Emergency aid efforts can be marred by "turf wars" between medical relief groups and development agencies, a leading medical charity figure says.


Medecins Sans Frontieres executive director Gorik Ooms said differing priorities could lead to clashes. Writing in the Public Library of Science journal, he said development agencies and governments often insisted on long-term sustainable measures. This sometimes meant they tried to block short-term health aid in crises. He said: "The problem is that there is a conflict with what we are trying to achieve with health care. Development agencies want their interventions to be sustainable. That is to say, the host country has to be able to maintain the programme. However, in times of emergency sustainability is irrelevant as the crisis is by definition temporary and the need for relief will ebb with the crisis."

Mr Ooms cited several examples of where relief efforts had been hampered, although he did not name the development agencies involved:

• During the flooding in Mozambique in February 2000, Medecins Sans Frontieres (MSF) officials involved in the helicopter rescue wanted to provide antiretroviral drugs to help people with HIV/Aids but development agencies initially opposed it
• MSF also encountered resistance in its efforts to provide free health care during the recent food crisis in Niger, with development agencies believing providing free care would undermine attempts to build up a health insurance system
• MSF has published a report on the Democratic Republic of Congo showing subsidised health care is needed but this has "fallen on deaf ears"

Long-term goals

Mr Ooms said health development agencies, which he classed as government departments and NGOs, needed to accept that sometimes immediate need conflicted with long-term goals. "Medical relief organisations are not driven by health development approaches. Instead, they are driven by a humanitarian impulse - there are overwhelming needs and there is an obligation to respond to those needs."

A spokesman for Health Action Network, an umbrella group involving development agencies which aims to increase access to medical treatments, said some of the actions seemed "harsh". But he added: "It seems to be a question of communication and integration. Perhaps relief groups could look to try to work with the development agencies to create a more sustainable legacy for their relief work."

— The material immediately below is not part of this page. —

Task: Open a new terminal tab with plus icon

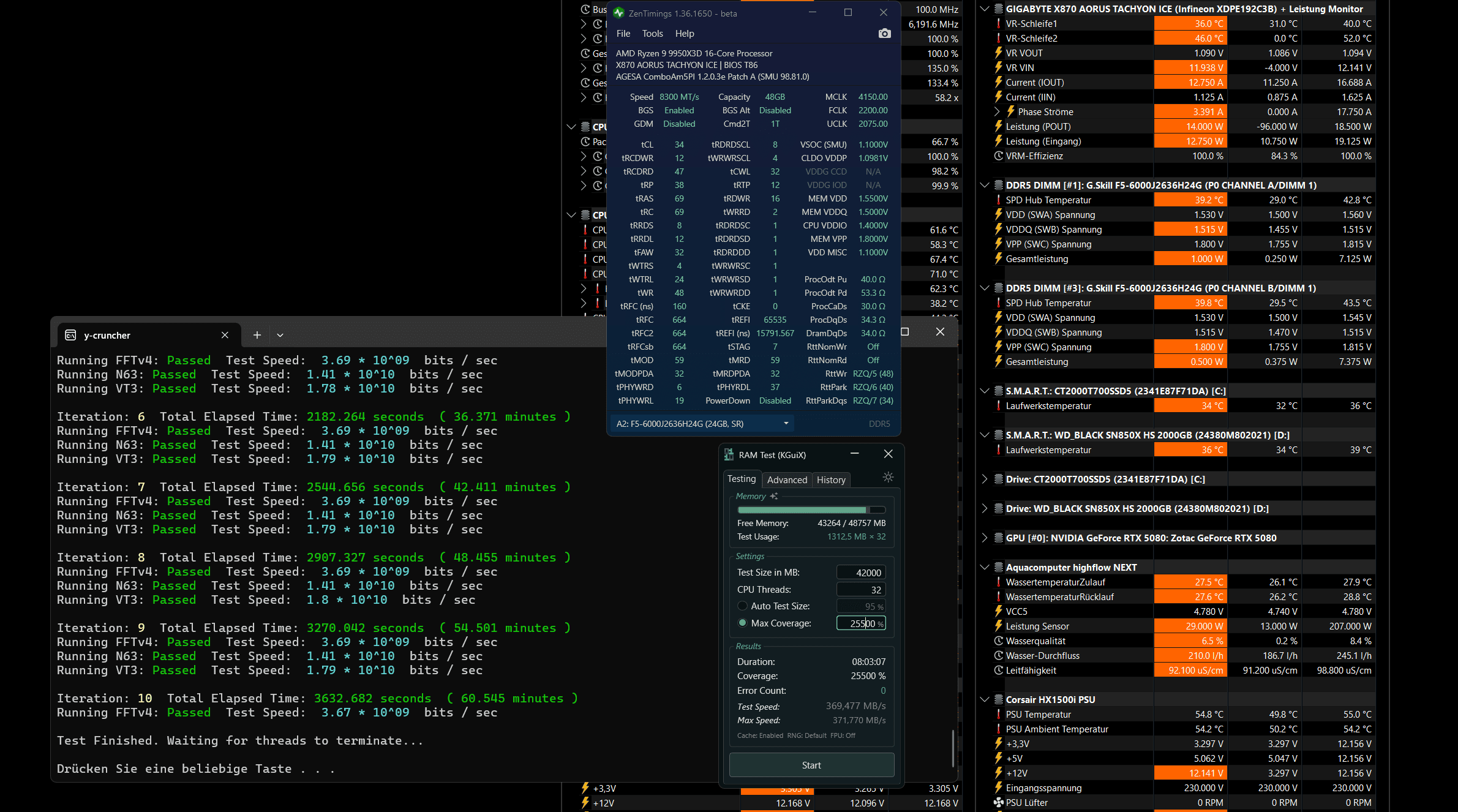Action: pos(257,335)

And the Department for International Development (DFID) said: "As both a development agency and an organisation funding humanitarian relief, DFID believes that caring for the poorest, most vulnerable people in the world means providing long-term assistance but also giving a helping hand in emergencies. The demands and aims of emergency relief and long-term development may not always be identical but they both meet the need of reducing poverty and suffering."